黄瓜枯萎病(FusariumWilt),又名萎蔫病、蔓割病、死秧病,由尖孢镰刀菌黄瓜专化型(Fusariumoxysporumf.sp.cucumerinumOwen.)侵染所致,是一种由土壤传染,从根或根颈部侵入,在维管束内寄生的系统性病害(导管型枯萎病),是黄瓜生产上较难防治的三大病害之一,是目前世界各地黄瓜,特别是温室和其他保护地黄瓜的主要土传病害,一般年份可使黄瓜产量损失25%-35%,严重发病时可使黄瓜绝产。枯萎病采用化学防治效果不理想,不仅使生产投入增加且会造成环境安全隐患,倒茬嫁接虽常用于防控但增添技术困难和劳动成本。因此选育抗病品种是解决枯萎病危害的最佳途径。

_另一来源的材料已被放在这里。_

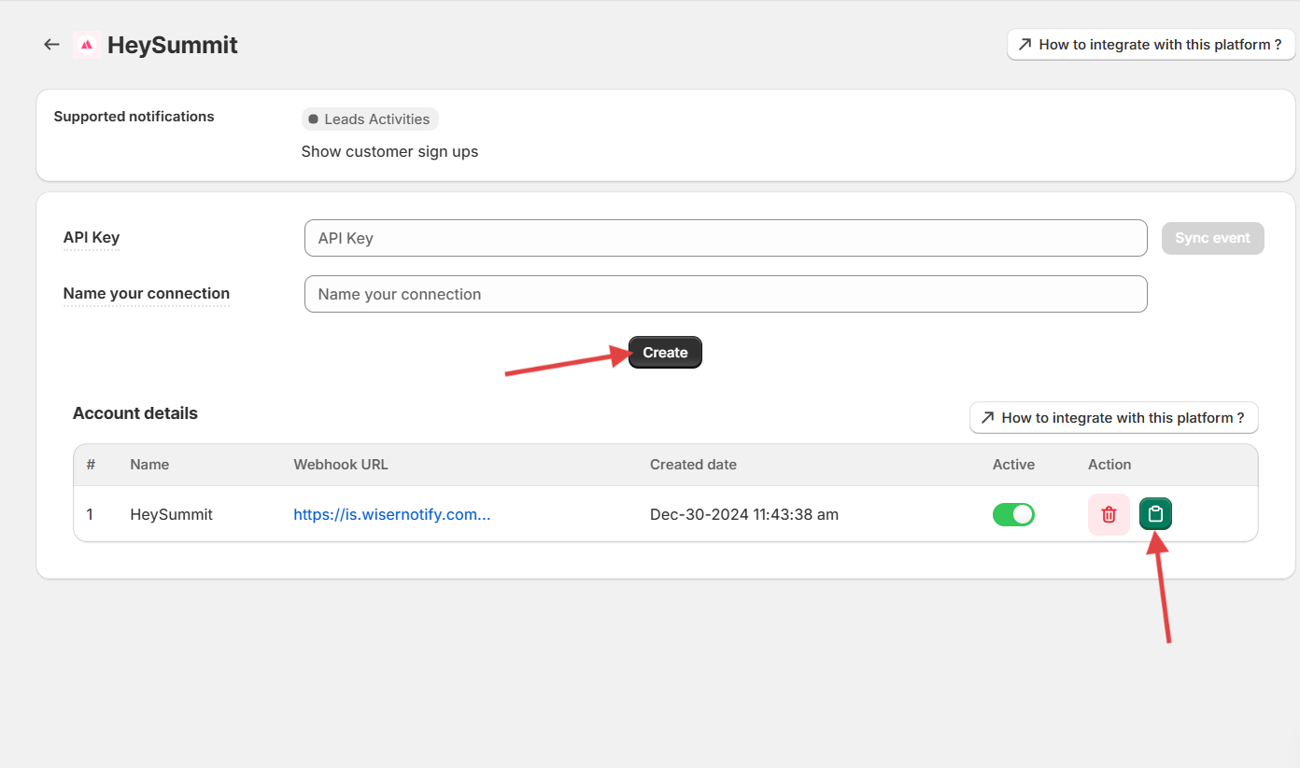
Task: Click the Active column header
Action: (x=1013, y=465)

黄瓜枯萎病抗病基因影响黄瓜对枯萎病的抗性,它的研究将会推动抗病育种进程。用与目的性状紧密连锁的分子标记进行标记辅助选择在黄瓜遗传育种中十分有效,分子标记是在DNA水平上对目标性状进行选择,具有高效、快速、不受环境条件限制等优点,可在苗期进行选择,加快育种进程。因此,开发用于辅助鉴定黄瓜枯萎病抗病基因Foc-4的分子标记十分必要。
发明内容
针对现有技术的缺陷,本发明的目的在于提供一种黄瓜枯萎病抗病基因Foc-4的分子标记及其专用引物和应用。
为了实现上述目的,本发明采用了以下技术方案:
一种黄瓜枯萎病抗病基因Foc-4的分子标记,是用以下引物自黄瓜总DNA中扩增出来的核苷酸序列之一:序列表中SEQIDNO:1和SEQIDNO:2、序列表中SEQIDNO:3和SEQIDNO:4。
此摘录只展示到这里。